=== Records for this task ===
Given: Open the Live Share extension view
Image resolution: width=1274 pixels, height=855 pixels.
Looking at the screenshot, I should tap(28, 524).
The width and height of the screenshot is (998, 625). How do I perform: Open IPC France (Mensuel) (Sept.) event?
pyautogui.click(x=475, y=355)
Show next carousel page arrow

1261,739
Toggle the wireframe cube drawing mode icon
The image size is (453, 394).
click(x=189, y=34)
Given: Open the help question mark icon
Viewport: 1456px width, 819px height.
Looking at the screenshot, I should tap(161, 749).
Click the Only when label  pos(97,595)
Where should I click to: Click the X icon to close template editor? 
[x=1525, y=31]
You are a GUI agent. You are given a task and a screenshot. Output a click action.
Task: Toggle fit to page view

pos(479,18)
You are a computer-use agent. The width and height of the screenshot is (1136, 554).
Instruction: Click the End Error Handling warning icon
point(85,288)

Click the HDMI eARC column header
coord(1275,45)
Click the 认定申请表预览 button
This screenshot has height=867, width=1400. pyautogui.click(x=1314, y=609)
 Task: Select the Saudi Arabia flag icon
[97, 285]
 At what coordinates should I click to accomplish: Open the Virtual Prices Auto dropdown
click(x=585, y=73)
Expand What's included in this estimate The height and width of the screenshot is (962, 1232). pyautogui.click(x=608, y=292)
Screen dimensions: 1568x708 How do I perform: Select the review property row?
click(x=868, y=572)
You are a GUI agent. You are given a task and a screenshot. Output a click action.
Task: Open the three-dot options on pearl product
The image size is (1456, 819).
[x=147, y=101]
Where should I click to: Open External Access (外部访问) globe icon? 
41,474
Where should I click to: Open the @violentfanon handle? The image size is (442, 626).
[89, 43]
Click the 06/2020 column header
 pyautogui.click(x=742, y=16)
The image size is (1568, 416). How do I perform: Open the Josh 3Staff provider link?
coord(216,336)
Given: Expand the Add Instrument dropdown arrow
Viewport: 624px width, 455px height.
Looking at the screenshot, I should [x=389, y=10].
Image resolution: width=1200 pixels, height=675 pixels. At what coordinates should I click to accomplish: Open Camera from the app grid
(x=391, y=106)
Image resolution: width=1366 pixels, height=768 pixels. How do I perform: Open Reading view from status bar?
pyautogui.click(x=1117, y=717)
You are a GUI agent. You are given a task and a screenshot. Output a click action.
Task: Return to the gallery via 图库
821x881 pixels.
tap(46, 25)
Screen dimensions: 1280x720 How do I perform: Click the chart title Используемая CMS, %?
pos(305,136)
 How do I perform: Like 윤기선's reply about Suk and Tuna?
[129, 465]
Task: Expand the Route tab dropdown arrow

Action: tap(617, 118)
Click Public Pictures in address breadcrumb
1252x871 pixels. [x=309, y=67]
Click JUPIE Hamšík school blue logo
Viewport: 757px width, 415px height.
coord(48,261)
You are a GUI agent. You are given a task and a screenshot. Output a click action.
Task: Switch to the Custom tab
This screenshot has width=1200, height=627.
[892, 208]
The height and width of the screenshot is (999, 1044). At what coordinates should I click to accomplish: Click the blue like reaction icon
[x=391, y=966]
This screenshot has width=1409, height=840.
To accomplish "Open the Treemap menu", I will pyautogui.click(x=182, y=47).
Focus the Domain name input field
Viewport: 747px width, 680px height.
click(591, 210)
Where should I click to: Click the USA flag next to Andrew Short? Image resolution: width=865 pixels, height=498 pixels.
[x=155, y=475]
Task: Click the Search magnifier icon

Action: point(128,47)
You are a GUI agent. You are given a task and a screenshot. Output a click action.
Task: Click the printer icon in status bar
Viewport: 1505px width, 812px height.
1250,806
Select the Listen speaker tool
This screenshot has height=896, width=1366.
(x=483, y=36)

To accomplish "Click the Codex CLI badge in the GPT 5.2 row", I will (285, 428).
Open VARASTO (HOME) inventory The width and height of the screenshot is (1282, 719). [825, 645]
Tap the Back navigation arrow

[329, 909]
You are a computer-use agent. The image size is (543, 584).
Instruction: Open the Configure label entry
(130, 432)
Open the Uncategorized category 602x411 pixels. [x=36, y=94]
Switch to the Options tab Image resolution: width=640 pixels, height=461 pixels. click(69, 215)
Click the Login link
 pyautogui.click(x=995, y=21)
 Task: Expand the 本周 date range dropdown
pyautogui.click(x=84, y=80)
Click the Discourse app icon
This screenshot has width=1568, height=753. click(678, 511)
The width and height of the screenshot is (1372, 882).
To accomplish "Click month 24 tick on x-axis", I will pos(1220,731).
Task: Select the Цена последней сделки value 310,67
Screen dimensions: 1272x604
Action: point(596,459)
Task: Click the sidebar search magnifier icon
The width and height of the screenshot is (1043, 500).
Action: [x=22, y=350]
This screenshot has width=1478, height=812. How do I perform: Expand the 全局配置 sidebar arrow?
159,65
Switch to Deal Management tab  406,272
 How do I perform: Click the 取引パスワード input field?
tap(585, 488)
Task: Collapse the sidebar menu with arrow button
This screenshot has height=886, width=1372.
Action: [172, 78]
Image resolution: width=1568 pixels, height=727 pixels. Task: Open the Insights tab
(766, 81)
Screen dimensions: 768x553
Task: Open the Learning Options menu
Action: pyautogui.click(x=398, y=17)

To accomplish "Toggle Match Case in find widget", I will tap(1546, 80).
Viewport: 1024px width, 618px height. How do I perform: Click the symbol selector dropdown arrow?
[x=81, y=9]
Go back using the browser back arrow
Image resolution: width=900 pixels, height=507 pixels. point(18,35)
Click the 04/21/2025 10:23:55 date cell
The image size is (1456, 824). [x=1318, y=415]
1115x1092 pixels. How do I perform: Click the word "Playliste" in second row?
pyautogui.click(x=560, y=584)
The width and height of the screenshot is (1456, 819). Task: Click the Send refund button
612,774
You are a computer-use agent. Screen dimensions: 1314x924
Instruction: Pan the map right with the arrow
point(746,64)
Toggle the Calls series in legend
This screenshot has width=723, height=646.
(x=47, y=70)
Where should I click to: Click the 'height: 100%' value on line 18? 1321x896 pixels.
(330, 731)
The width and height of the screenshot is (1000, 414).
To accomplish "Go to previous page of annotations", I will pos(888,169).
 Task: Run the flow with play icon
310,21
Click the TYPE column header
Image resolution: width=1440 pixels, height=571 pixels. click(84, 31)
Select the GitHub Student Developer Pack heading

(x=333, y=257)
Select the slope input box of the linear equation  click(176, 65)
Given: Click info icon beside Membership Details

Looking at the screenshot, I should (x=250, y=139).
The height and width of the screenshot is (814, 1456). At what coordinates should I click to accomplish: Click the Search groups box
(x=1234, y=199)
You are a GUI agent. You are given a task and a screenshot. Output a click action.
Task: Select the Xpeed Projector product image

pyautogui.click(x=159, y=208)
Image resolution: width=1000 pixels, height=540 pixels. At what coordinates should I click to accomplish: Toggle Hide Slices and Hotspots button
===
Repeat all the rows above, word for word, from the line containing "Click the Login link" down through the line containing "I will pos(1220,731).".

Click the Login link
 pyautogui.click(x=995, y=21)
 Task: Expand the 本周 date range dropdown
pyautogui.click(x=84, y=80)
Click the Discourse app icon
This screenshot has width=1568, height=753. click(678, 511)
The width and height of the screenshot is (1372, 882).
To accomplish "Click month 24 tick on x-axis", I will pos(1220,731).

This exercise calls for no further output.